From the San Jose Mercury News, nice piece.

Quakes' savior returns to town with new team

By Ann Killion

Mercury News Staff Columnist

There could be some confusion at Spartan Stadium on Saturday night. Earthquakes players passing to the wrong guy, shooting at the wrong goal, consulting the wrong coach.

The Earthquakes will be playing an exhibition against the Canadian national team, which means Dwayne DeRosario should not receive a pass, Pat Onstad should be shot at, and Frank Yallop should not be turned to for advice.

The last task may be the strangest. Yallop is the most important figure in Earthquakes history and until six months ago was the team's popular coach. Now, he returns to Spartan Stadium for the first time since the Earthquakes defeated the Kansas City Wizards last November. That victory put San Jose in the Major League Soccer Cup, which it won for the second time in three seasons under Yallop.

``I'm not their coach,'' Yallop said Thursday. ``I've moved on. I'm trying to do well for Canada. But it will be an emotional night.''

Yallop on Saturday will be coaching his newest reclamation project. The man who took a pathetic Earthquakes team and molded it into a champion is attempting to do the same with Canada.

``It's a challenge,'' Yallop said, ``but it's what I expected. You've got to build a belief that we can win games and a style of play.''

Canada is 93rd in the FIFA world ranking. The national team has not hosted a game in four years, and of late, many of Canada's best players have refused to play for their country.

None of that sounds particularly Canadian; after all, our northern neighbors are intensely proud of their country. But Yallop's predecessor, Holger Osieck, alienated his best players with his taskmaster style.

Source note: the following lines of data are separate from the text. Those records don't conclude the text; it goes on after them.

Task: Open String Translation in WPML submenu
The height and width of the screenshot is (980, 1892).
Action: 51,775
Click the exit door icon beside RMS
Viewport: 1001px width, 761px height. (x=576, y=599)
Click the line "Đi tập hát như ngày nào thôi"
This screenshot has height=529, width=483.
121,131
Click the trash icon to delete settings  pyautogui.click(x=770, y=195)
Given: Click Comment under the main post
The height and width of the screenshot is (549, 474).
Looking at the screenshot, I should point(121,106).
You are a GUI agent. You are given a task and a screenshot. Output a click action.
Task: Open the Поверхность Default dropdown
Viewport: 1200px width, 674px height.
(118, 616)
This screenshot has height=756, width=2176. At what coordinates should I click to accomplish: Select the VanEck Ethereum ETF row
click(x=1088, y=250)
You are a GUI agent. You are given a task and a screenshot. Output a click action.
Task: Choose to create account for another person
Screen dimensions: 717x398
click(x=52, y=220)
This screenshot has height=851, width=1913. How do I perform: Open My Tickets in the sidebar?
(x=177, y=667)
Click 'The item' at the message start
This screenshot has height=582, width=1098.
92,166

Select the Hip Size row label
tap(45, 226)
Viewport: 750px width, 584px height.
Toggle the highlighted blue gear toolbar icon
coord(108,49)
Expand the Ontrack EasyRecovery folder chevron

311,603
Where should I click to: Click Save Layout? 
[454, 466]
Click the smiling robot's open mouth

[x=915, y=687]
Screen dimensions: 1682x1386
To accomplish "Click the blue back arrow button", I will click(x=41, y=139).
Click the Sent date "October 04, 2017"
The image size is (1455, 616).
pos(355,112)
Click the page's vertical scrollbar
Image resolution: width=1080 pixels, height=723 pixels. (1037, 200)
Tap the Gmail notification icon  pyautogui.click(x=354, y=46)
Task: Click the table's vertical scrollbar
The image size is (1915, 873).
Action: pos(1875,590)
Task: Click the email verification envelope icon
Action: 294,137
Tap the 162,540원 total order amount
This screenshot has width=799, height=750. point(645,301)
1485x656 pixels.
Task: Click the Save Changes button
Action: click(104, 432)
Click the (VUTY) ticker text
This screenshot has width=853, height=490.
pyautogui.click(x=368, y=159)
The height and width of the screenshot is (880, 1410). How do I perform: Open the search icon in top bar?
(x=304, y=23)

``The biggest thing is that the mood in the dressing room is lighthearted,'' Onstad said Thursday. ``We're enjoying playing for our country. For the last two years, players didn't enjoy playing for their country. It was a very negative atmosphere.''

Yallop is skilled at changing attitudes and atmosphere, and getting players to buy in to his program. He convinced Jeff Agoos and Landon Donovan that San Jose was the right place for them. Now he is convincing the best Canadian players, most of whom are playing in Europe, that it is OK to wear the Maple Leaf. ``We had a very small pool of players,'' Onstad said. ``So we need our best pool of players.''

Yallop spent several weeks this spring visiting his players in Europe, taking them out to dinner, getting to know them, connecting with their club officials and convincing them that playing for Canada was worth the sacrifice.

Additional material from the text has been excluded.